RAY KURZWEIL AND BILL JOY AGREE that publishing the 1918 Spanish Flu genome was a very bad idea:
To shed light on how the virus evolved, the United States Department of Health and Human Services published the full genome of the 1918 influenza virus on the Internet in the GenBank database.
This is extremely foolish. The genome is essentially the design of a weapon of mass destruction. No responsible scientist would advocate publishing precise designs for an atomic bomb, and in two ways revealing the sequence for the flu virus is even more dangerous.
On the upside, those who complain that this Administration is too concerned with secrecy in the name of Homeland Security are proven wrong! Here’s their big point, though, with which I am in complete agreement:
We also need a new Manhattan Project to develop specific defenses against new biological viral threats, natural or human made. There are promising new technologies, like RNA interference, that could be harnessed. We need to put more stones on the defensive side of the scale.
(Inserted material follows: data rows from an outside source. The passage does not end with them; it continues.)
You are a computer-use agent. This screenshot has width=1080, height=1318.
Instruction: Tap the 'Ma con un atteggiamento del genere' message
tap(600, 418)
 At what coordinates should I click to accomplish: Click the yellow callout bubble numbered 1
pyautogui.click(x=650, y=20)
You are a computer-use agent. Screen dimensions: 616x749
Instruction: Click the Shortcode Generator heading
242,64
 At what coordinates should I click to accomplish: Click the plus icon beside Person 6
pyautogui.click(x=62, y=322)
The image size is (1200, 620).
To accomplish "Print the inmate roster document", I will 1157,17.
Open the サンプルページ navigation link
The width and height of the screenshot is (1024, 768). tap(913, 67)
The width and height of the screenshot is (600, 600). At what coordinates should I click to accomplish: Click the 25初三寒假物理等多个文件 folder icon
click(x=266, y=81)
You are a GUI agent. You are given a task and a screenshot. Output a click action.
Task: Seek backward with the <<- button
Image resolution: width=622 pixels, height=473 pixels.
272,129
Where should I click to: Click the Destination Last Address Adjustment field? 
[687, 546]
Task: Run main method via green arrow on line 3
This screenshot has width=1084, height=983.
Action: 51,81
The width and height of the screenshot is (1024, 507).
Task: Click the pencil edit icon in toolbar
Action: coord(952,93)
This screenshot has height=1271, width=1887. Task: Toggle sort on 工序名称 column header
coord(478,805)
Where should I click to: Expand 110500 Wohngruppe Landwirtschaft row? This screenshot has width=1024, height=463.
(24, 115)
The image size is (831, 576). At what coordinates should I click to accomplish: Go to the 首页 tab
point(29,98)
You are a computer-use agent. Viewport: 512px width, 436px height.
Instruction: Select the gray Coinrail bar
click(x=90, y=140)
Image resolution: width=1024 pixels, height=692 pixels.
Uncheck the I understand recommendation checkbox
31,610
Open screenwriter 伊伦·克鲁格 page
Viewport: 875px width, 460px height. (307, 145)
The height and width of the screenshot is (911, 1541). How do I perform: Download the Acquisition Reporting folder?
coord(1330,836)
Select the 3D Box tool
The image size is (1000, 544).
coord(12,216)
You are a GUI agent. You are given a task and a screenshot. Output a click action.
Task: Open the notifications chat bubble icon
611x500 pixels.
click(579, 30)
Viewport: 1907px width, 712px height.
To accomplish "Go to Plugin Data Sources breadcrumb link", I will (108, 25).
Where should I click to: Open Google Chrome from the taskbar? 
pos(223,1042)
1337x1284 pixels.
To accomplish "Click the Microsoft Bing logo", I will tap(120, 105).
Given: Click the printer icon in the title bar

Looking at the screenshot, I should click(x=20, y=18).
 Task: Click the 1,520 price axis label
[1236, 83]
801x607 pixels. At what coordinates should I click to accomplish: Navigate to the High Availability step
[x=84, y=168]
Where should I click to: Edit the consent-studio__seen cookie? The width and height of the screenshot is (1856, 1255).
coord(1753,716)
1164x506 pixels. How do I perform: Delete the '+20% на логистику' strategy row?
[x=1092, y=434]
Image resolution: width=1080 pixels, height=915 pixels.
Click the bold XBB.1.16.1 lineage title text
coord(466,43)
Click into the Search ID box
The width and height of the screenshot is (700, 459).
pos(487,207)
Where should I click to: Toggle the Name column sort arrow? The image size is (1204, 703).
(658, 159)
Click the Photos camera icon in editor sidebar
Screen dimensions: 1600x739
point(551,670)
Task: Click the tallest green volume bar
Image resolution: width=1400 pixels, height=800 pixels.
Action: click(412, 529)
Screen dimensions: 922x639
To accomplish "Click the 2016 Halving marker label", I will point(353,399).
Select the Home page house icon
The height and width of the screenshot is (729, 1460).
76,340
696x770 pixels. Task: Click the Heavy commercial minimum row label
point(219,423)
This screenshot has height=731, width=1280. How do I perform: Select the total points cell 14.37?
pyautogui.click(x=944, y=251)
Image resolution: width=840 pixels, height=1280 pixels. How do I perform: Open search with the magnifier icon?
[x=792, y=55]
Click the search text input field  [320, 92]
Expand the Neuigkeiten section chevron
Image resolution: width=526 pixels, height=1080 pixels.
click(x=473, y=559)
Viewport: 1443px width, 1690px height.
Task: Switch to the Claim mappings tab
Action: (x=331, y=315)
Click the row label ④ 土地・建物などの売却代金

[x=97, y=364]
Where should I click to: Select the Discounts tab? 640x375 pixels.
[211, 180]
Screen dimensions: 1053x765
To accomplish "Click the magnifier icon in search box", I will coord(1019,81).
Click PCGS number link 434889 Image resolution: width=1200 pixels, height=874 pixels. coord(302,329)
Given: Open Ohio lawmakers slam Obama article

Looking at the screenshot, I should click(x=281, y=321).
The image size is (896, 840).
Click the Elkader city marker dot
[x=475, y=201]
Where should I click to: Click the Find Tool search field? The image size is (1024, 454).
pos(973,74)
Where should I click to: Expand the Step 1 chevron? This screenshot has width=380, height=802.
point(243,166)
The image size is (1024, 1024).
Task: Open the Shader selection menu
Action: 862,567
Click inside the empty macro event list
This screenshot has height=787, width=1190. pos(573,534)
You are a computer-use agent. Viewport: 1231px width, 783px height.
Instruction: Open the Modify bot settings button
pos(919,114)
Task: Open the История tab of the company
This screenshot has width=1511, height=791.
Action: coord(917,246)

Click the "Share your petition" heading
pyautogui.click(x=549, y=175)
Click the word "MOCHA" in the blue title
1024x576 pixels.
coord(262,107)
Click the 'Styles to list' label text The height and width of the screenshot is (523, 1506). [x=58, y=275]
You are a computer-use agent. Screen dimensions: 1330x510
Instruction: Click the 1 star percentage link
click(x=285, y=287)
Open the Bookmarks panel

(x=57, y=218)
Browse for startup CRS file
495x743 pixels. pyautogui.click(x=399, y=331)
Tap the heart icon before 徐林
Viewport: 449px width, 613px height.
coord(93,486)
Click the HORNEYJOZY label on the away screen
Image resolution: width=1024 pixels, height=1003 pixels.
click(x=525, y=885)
We realize that calling for this genome to be “un-published” is a bit like trying to gather the horses back into the barn. Perhaps we will be lucky this time, and we will indeed succeed in developing defenses for these killer flu viruses before they are needed. We should, however, treat the genetic sequences of pathological biological viruses with no less care than designs for nuclear weapons.
This is one of those areas where you only have to screw up once to have terrible consequences.